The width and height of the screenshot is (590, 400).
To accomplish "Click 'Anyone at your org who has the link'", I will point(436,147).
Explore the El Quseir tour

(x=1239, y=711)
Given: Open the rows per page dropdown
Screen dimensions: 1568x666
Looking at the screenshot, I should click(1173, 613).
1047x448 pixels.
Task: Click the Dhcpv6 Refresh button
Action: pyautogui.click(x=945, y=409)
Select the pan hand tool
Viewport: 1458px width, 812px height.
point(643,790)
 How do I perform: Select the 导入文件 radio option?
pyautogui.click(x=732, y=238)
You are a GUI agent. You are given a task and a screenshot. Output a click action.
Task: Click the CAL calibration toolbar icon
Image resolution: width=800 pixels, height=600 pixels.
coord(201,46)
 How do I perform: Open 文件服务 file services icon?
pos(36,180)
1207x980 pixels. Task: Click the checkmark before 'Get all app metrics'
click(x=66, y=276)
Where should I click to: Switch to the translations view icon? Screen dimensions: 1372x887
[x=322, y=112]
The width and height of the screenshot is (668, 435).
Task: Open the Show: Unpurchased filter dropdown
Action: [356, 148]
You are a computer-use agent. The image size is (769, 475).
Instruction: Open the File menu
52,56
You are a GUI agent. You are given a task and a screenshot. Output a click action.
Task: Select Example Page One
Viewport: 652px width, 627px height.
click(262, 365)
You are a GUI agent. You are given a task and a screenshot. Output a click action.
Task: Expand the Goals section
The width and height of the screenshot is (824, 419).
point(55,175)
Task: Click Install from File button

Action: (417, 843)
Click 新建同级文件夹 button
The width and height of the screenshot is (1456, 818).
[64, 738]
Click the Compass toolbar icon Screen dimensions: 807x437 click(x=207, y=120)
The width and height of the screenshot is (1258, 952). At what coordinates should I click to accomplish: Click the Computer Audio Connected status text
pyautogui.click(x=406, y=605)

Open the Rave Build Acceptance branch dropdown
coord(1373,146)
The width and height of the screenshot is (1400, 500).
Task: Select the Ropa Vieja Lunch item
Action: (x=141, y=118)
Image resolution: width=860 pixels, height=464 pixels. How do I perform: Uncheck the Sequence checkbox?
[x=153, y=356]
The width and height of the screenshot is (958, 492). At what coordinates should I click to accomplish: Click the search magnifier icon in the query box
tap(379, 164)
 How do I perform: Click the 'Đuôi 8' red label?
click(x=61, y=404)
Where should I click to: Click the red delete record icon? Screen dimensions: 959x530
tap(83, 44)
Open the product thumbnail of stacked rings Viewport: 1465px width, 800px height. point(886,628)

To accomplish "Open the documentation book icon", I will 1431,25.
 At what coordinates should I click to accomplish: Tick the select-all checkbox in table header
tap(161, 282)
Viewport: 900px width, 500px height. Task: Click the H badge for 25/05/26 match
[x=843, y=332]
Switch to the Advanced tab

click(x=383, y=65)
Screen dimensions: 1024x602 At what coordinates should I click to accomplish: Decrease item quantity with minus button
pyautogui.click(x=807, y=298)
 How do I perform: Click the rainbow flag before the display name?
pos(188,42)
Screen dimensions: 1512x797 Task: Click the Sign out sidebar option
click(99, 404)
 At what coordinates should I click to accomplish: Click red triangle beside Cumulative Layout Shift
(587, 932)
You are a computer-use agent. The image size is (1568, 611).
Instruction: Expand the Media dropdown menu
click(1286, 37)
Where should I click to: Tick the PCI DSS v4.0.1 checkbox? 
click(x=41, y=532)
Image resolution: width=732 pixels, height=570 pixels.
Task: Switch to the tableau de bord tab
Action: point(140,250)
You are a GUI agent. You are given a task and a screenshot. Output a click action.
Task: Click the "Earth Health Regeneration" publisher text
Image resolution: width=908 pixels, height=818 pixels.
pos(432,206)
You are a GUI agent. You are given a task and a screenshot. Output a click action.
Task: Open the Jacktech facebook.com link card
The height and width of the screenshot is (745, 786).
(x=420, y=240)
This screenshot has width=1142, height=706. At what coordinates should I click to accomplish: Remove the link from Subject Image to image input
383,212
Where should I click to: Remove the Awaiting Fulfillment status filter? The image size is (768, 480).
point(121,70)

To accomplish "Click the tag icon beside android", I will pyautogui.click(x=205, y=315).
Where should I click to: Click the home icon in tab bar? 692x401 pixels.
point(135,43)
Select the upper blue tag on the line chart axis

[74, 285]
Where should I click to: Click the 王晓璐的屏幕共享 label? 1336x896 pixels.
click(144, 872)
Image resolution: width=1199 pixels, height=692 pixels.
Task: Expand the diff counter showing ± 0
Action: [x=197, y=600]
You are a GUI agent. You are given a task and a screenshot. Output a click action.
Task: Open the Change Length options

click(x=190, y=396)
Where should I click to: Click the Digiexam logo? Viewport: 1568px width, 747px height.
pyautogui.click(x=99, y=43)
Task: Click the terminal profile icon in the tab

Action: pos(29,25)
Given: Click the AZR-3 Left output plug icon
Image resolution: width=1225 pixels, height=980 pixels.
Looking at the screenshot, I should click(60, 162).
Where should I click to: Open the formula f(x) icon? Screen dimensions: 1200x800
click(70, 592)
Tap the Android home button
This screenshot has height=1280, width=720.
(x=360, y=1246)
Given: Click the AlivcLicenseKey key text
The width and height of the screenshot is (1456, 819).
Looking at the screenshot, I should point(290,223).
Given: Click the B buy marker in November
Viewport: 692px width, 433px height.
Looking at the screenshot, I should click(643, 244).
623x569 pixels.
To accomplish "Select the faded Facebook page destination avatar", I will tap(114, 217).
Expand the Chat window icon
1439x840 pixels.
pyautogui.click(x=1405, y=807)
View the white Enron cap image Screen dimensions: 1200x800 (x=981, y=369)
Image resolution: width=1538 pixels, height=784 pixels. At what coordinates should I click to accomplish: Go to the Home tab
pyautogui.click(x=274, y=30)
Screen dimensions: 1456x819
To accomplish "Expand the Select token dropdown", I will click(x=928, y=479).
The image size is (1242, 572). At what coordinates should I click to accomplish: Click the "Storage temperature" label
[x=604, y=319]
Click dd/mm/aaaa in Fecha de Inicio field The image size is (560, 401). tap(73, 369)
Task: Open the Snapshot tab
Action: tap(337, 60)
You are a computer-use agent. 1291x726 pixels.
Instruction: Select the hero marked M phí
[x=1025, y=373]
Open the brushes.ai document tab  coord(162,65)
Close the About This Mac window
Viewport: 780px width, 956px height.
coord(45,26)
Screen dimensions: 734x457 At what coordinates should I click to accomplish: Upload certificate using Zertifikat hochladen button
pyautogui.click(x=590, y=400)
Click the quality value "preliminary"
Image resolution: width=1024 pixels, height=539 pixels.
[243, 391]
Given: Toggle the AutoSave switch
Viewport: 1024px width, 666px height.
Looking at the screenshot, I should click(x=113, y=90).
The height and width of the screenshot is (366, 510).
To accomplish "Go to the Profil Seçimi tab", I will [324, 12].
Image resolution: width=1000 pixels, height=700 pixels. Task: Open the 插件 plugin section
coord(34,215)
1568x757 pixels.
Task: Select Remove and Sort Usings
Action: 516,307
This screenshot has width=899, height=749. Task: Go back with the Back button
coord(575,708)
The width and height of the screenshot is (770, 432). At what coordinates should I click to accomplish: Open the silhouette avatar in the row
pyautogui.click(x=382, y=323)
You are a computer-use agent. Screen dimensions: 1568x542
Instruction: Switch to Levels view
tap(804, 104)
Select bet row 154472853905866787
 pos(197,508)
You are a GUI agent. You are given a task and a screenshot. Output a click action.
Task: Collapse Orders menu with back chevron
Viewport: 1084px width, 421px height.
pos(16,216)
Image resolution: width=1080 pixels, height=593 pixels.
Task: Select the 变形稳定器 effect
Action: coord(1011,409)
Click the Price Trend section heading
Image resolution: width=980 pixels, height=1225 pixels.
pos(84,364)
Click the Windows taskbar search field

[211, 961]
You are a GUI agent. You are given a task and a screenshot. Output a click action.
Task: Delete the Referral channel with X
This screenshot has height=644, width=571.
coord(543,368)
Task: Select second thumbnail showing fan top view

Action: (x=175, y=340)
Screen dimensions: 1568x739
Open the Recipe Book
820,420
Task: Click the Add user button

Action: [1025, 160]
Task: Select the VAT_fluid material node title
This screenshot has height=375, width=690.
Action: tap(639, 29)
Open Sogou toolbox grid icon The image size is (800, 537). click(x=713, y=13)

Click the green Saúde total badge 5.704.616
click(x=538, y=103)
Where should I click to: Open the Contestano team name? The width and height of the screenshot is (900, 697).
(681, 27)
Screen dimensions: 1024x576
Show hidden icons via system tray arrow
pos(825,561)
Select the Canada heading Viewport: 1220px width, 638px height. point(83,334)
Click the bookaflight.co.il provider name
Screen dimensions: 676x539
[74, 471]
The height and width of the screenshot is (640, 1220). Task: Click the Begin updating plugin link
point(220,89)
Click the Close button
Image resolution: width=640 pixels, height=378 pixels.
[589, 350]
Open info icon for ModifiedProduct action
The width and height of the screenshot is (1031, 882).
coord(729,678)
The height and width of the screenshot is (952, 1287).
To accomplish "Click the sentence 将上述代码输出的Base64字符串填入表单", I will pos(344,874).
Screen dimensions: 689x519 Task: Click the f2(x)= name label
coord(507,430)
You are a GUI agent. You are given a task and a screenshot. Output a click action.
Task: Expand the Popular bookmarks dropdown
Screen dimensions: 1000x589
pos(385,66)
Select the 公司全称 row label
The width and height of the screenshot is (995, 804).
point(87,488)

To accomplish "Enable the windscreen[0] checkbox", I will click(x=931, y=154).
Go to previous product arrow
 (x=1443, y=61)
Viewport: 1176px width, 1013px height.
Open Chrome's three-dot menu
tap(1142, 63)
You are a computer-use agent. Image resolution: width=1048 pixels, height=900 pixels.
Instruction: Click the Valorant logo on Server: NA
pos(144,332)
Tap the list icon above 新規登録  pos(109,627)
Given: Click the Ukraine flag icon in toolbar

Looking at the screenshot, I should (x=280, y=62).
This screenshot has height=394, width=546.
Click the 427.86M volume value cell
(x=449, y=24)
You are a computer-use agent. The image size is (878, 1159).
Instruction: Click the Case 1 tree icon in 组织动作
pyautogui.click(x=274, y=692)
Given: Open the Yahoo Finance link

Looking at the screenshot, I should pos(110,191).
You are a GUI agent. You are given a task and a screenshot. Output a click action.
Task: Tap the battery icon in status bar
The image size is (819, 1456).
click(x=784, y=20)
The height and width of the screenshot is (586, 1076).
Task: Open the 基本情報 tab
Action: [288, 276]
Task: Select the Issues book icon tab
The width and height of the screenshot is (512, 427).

----

#### Task objective:
Which lines above hold the string "will"? Copy every one of them.

#### Answer to this task:
To accomplish "Click 'Anyone at your org who has the link'", I will point(436,147).
To accomplish "Open the documentation book icon", I will 1431,25.
To accomplish "Click the tag icon beside android", I will pyautogui.click(x=205, y=315).
To accomplish "Select the faded Facebook page destination avatar", I will tap(114, 217).
To accomplish "Expand the Select token dropdown", I will click(x=928, y=479).
To accomplish "Go to the Profil Seçimi tab", I will [324, 12].
To accomplish "Click the sentence 将上述代码输出的Base64字符串填入表单", I will pos(344,874).
To accomplish "Enable the windscreen[0] checkbox", I will click(x=931, y=154).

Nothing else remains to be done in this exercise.